Otra vez se me ocurre la idea de que pueda haber seres gigantescos experimentando con nosotros. El lunes, leyendo en el patio - magníficamente cubierto por una alfombra de campanillas liláceas que han caído de  los jacarandáes-, siento a una hormiga bastante grande subir por mi pierna derecha. Rápidamente la disuado con un papirotazo, tirándola lejos. Debe ser un golpe rapidísimo, para no  dañar al animalito, sólo debe impulsarlo lejos para indicarle claramente que se está equivocando de camino. Tengo experiencia en esto, pues en cada primavera me ocurre una y otra vez, al sentarme, en short, a leer bajo los árboles. No recuerdo ninguna hormiga que luego de esta disuasión haya  regresado, empeñándose otra vez en su intento. Ahora bien, si esto sucediera, y el animalito persistiese en el error de tratar de ascender ( me  imagino que los pelos en la pierna deben  de representar para ella una especie de  bosque ralo), si una y otra vez volviera, empezando a morderme cada vez que intento expulsarla, quizá sólo  me  dejaría el recurso  de eliminarla.

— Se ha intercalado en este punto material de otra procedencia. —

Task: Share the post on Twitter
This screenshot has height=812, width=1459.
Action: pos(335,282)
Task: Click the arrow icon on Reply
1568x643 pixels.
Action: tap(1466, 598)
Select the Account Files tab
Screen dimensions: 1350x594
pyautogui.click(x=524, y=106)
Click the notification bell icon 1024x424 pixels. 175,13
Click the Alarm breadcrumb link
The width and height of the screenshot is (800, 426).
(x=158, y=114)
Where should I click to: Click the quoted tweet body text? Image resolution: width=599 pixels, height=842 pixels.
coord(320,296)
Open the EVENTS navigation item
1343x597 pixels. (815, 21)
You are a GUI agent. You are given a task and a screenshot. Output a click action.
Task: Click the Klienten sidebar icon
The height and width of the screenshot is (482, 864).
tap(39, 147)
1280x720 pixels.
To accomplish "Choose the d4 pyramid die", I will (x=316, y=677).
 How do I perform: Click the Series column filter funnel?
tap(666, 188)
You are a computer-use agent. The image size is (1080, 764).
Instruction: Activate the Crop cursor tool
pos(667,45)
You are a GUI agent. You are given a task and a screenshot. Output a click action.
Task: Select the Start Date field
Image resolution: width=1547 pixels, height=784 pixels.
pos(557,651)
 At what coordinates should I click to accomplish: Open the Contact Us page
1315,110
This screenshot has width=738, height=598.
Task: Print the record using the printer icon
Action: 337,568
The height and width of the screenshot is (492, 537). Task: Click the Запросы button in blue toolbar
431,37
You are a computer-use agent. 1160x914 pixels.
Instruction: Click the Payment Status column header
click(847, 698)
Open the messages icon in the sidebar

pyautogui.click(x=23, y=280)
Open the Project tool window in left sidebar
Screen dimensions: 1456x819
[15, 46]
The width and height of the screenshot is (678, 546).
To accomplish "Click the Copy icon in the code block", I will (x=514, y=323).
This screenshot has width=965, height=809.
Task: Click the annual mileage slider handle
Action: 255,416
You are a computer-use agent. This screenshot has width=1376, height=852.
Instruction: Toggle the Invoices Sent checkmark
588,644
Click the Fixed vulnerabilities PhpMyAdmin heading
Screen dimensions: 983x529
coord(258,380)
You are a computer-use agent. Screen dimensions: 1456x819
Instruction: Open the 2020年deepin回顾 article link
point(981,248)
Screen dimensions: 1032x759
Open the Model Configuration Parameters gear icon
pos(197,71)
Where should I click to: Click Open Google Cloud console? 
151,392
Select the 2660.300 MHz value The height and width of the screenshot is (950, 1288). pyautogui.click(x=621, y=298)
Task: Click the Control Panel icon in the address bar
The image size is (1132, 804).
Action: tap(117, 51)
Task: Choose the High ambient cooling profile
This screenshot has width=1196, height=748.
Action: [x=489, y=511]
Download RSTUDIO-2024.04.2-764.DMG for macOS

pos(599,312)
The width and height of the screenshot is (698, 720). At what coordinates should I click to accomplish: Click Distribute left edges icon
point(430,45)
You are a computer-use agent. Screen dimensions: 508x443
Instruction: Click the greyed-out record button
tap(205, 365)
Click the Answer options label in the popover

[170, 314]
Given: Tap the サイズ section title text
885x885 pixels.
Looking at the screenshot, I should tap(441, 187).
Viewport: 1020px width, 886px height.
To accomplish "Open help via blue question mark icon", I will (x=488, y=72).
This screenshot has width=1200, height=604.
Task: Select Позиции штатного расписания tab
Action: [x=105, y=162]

¿No ocurrirá algo semejante con nosotros? ¿Cuando perforamos montañas con dinamita, cuando despojamos espacios anchísimos de su vegetación natural, cuando sometemos a  la  tierra a  tratamientos químicos... no estamos molestando quizá a seres gigantescos?... ¿No intentan disuadirnos ellos, quizá, con lo que nosotros percibimos como temblores de tierra,  huracanes, tornados, terremotos?... Finalmente, ante  nuestra obstinación, por más paciente que fuese el gran ser  a quien ya dañamos, con sus intentos para disuadirnos de nuestro error, puede terminar por aniquilarnos... ¿No habrá sido algo así el diluvio?... ¿No  habrá sido algo  así la desaparición de Pompeya bajo la lava?... El Popol Vuh cuenta, en tal sentido, una historia estremecedora:

"[...] fueron triturados, fueron pulverizados, en castigo de sus rostros, porque no  habían pensado ante sus Madres, ante sus Padres, los Espíritus del Cielo llamados Maestros Gigantes. A causa de esto se oscureció la  faz de  la  tierra, comenzó la  lluvia tenebrosa, lluvia de  día, lluvia de  noche. Los animales pequeños, los  animales grandes, llegaron: la madera, la piedra, manifestaron sus rostros. Sus piedras de  moler (metales), sus vajillas  de barro, sus escudillas, sus ollas, sus perros, sus  pavos, todos hablaron; todos, tantos cuantos había, manifestaron sus rostros. «Nos hicisteis daño, nos comisteis; os toca el turno; seréis sacrificados», les dijeron sus perros, sus pavos. Y he aquí (lo que les dijeron) sus piedras de moler: «Teníamos cotidianamente queja de vosotros; cotidianamente, por la  noche, al alba,  siempre:

`Descorteza, descorteza, rasga, rasga´ sobre nuestras faces, por vosotros. He aquí, para comenzar, nuestro cargo a vuestra faz. Ahora que habéis cesado de ser hombres, probaréis nuestras fuerzas:  amasaremos, morderemos vuestra carne», les dijeron sus piedras de moler. Y he aquí que [...] sus perros les dijeron: «¿Por qué no nos dábais nuestro alimento? Desde que éramos vistos nos perseguíais, nos echábais fuera: vuestro instrumento para golpearnos estaba listo mientras comíais. [...] ahora sufriréis los huesos de nuestra boca [...].» Y  he aquí que a  su  vez sus ollas, sus vasijas de barro, les hablaron: «Daño, dolor, nos hicísteis, carbonizando nuestras bocas, carbonizando nuestras faces [...]: vosotros lo  sufriréis a  vuestro turno,  os quemaremos» [...]. De igual manera las piedras del hogar encendieron fuertemente el fuego puesto cerca de  sus cabezas, les hicieron daño. Empujándose (los  hombres) corrieron, llenos de desesperación. Quisieron subir a sus mansiones, pero cayéndose, sus mansiones les hicieron caer. Quisieron subir a  los árboles; los árboles los sacudieron a lo lejos. Quisieron entrar a los agujeros, pero los agujeros despreciaron a sus rostros. Tal fue la ruina de aquellos hombres [...]; sus bocas, sus rostros, fueron todos destruidos, aniquilados. Se dice que su posteridad (son) esos monos que viven actualmente en las selvas [...]. (Popol Vuh, Libro del Consejo de los Antiguos Quichés. Traducción de  los originales  mayas: Georges Raynaud, Miguel Angel Asturias, J. M. González de Mendoza, en la  Escuela de Altos Estudios de París. Décima edición, Editorial Losada, Buenos Aires, 1985. Capítulo 4,  páginas 20, 21  y 22.)